## TASK PROMPT:
Report the number of lines in the entries below that include the word "agent", and nothing else.

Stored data
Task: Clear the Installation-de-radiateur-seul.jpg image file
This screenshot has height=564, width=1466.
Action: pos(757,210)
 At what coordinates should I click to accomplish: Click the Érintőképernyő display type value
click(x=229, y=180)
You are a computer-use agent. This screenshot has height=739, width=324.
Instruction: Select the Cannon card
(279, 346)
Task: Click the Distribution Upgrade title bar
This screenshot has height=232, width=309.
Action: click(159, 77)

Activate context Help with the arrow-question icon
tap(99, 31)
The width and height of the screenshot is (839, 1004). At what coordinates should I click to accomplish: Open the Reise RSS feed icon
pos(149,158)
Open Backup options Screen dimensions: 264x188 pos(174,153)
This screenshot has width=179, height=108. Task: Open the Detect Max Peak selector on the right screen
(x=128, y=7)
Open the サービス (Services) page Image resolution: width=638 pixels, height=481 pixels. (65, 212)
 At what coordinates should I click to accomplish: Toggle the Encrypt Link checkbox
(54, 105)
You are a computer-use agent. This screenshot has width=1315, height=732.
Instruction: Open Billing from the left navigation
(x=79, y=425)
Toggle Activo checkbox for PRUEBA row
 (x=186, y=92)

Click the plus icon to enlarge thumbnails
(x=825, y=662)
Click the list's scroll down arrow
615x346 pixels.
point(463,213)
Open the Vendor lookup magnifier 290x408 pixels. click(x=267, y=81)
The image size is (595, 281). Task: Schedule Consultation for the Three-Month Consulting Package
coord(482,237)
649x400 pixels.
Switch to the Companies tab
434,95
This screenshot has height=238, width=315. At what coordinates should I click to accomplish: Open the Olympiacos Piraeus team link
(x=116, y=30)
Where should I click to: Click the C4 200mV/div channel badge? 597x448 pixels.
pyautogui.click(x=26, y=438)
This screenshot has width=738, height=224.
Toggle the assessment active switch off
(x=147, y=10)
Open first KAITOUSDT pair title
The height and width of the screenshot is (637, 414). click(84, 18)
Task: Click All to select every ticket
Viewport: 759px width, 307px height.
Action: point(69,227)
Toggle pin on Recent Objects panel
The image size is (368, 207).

## SOLUTION TO THIS EXERCISE:
2